To determine whether potential sex differences in the numbers of
proliferating cells may be attributable to sex differences in the
numbers of progenitor cells in the adult dentate gyrus, adjacent
sections were also processed for Ki67 immunohistochemistry. Ki67 is a
protein that is expressed by cells throughout the cell cycle with the
exception of a short period at the beginning of G1 (Lopez et al.,
1991).
Experiment 2. To determine whether the proliferation of
granule cell precursors and the production of new neurons are affected by estrous cycle stage, adult female rats in either proestrus, estrus,
or diestrus were injected with BrdU (200 mg/kg b wt, i.p.) at 2:00 P.M.
and perfused after a 2 hr survival. For purposes of comparison, male
rats were injected with BrdU and perfused 2 hr later (n = 5-6). The 2 hr survival was chosen because it is sufficient for the
uptake of BrdU into proliferating cells but not for mitosis or
migration to occur (Nowakowski et al., 1989). Additional female rats
were injected with BrdU during either proestrus, a time of maximal
estrogen levels, or estrus, a time of low estrogen levels, and
subsequently perfused after the following survival times: 4, 7, 14, and
21 d (n = 3). After perfusion, all of the brains
were removed, post-fixed, and processed immunohistochemically for BrdU.
In the case of animals that had a survival time >2 hr, the brains were
also processed for combined immunohistochemistry for BrdU and either
TOAD-64, calbindin, or GFAP. Additionally, sections processed for
BrdU staining alone were stained with cresyl violet for analysis of the
numbers of pyknotic cells.
Experiment 3. To investigate the possibility that estrogen
regulates the proliferation of granule cell precursors, adult female rats were anesthetized with Nembutal (50 mg/kg b wt) and either ovariectomized or sham ovariectomized. Six days after surgery, some of
the ovariectomized rats were injected with 17- -estradiol in sesame
oil vehicle (10 µg/rat, s.c.) while the remaining rats were injected
with vehicle alone (n = 4-5). This dose was chosen because it results in circulating levels of estradiol (Viau and Meaney,
1991; Sohrabji et al., 1994) in the proestrus range. Two hours later,
all of the rats were injected with BrdU (200 mg/kg b wt, i.p.) and
perfused after a 2 hr survival. The brains were removed, post-fixed,
and processed immunohistochemically for BrdU. The sections were then
stained with cresyl violet for analysis of the numbers of pyknotic cells.
Histological procedures.
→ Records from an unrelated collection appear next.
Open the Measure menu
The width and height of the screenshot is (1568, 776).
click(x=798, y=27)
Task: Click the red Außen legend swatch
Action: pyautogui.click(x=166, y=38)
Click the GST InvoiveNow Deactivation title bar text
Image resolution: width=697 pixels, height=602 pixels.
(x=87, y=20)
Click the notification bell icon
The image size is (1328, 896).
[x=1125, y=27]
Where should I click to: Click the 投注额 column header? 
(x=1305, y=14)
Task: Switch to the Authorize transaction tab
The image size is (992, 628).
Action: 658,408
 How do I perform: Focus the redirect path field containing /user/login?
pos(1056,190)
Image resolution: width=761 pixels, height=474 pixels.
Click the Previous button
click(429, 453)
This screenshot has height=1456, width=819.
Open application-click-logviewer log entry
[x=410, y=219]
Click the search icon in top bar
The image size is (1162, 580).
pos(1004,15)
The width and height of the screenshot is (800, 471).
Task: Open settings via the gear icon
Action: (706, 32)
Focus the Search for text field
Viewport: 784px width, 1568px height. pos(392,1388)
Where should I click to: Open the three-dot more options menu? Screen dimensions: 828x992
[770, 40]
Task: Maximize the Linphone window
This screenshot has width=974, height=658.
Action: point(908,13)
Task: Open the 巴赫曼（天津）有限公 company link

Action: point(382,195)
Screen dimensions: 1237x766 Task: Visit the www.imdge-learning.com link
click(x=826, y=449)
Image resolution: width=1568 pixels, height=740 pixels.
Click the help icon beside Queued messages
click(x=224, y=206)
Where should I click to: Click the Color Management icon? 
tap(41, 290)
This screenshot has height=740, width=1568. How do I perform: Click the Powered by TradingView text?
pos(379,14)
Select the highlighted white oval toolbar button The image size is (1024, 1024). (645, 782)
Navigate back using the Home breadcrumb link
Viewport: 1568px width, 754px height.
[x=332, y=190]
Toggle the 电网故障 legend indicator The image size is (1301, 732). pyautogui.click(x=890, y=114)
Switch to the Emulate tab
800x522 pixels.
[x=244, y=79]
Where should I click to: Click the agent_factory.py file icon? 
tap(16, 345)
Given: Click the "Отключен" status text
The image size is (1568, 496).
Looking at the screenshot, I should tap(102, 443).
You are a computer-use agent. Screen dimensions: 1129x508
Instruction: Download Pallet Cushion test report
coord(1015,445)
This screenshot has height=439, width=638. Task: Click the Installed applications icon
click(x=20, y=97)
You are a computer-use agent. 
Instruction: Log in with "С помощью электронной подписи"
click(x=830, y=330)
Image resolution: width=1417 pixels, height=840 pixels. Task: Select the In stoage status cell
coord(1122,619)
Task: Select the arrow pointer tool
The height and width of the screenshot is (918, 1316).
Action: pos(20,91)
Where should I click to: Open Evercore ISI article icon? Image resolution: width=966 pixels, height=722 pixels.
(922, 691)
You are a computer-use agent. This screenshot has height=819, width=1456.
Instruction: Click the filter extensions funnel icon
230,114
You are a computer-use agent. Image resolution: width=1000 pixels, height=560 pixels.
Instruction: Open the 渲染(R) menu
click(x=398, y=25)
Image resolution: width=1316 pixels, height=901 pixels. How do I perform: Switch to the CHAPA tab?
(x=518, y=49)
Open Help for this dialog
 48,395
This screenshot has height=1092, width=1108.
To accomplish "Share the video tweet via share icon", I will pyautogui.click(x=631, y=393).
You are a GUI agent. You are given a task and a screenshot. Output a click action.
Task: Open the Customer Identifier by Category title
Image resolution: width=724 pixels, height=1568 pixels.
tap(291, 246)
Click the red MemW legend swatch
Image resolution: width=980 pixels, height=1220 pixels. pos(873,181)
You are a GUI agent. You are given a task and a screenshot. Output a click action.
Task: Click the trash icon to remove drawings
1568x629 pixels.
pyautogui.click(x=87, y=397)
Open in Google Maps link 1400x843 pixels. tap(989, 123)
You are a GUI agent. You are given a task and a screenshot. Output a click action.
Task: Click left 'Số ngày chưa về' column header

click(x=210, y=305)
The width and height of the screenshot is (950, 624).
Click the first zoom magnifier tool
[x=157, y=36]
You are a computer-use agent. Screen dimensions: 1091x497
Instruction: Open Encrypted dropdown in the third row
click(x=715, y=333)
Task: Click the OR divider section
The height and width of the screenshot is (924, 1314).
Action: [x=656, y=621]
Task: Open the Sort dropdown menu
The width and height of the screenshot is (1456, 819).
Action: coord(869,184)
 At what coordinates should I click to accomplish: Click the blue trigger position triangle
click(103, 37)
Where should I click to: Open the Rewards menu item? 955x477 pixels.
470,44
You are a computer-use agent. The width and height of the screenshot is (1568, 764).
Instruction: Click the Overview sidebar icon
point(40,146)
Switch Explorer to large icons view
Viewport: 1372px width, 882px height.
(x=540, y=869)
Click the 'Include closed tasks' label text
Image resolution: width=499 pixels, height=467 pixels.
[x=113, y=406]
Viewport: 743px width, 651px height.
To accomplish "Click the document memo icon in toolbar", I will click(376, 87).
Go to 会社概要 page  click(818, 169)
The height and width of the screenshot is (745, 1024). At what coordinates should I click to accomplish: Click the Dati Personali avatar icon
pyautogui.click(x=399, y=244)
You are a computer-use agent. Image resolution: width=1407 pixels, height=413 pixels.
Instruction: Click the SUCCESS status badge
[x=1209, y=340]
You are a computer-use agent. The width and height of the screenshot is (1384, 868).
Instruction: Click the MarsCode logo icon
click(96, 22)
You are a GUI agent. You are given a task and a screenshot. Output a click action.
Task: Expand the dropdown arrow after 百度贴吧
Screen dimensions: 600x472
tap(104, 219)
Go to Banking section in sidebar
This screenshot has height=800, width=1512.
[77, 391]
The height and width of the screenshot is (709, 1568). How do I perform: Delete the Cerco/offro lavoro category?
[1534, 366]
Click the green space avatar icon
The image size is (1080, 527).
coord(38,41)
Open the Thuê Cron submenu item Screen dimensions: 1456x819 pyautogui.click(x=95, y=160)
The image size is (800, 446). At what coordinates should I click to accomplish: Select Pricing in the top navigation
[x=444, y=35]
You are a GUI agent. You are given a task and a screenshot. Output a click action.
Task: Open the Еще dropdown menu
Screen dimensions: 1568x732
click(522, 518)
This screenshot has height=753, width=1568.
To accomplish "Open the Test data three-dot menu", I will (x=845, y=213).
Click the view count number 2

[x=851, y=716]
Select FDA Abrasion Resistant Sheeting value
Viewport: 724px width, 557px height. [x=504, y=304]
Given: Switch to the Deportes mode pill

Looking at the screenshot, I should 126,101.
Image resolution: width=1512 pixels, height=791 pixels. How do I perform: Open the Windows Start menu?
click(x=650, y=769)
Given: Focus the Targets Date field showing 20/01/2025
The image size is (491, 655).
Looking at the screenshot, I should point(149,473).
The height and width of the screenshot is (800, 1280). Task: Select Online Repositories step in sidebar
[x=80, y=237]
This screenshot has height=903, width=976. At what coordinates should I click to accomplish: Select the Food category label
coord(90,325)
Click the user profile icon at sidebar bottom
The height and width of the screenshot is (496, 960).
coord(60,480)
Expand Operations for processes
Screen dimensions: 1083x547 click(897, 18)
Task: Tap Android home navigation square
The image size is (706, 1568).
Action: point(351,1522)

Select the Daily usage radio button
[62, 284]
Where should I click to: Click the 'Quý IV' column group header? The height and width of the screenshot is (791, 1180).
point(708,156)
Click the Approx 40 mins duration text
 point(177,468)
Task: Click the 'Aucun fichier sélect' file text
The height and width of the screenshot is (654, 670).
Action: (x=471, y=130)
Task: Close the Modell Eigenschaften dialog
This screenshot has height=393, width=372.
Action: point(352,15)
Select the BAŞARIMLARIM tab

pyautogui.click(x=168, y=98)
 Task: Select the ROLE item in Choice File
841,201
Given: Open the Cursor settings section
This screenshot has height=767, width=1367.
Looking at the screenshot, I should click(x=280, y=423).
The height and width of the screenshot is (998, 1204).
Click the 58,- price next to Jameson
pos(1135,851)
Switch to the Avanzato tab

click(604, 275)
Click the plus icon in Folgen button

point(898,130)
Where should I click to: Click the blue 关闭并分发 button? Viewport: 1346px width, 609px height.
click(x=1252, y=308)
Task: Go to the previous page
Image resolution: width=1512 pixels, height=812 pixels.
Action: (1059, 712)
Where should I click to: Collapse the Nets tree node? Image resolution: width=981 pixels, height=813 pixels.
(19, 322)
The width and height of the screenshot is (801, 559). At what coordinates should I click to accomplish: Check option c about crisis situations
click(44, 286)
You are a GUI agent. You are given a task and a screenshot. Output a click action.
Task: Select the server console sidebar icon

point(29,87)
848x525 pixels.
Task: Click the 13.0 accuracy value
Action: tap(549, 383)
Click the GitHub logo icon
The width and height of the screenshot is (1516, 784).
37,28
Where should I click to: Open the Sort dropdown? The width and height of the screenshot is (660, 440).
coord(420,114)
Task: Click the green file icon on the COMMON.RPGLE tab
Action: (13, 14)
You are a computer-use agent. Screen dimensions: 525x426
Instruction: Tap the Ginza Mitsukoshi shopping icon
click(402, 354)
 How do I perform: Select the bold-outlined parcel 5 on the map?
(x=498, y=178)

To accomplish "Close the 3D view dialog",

For each brain, 40 µm sections
through the entire dentate gyrus were cut in a bath of 0.1 M PBS with an oscillating tissue slicer. Unless
otherwise indicated, all washes and incubations were performed in PBS
for peroxidase immunohistochemistry and in 0.1 M
Tris-buffered saline for fluorescence immunohistochemistry.
For peroxidase BrdU immunolabeling, the sections were incubated in 0.1 M citric acid for 5 min at 90°C, rinsed, incubated in
0.6% H2O2 for 30 min, rinsed, digested in
trypsin (0.001-0.05%) in Tris buffer containing 0.1%
CaCl2 for 10 min, rinsed, denatured in 2N HCl for 30 min,
rinsed (pH 6.0), blocked in 3.0% normal horse serum for 30 min,
and incubated overnight at 4°C in mouse monoclonal antibody against
BrdU (1:200 + 0.5% Tween 20; Novocastra, Newcastle Upon Tyne, UK). On
the next day, the sections were rinsed several times, incubated in
biotinylated mouse secondary antisera (1:50; Vector Laboratories,
Burlingame, CA) for 60 min, rinsed, incubated in
avidin-biotin-horseradish peroxidase (AB; 1:50; Vector Laboratories)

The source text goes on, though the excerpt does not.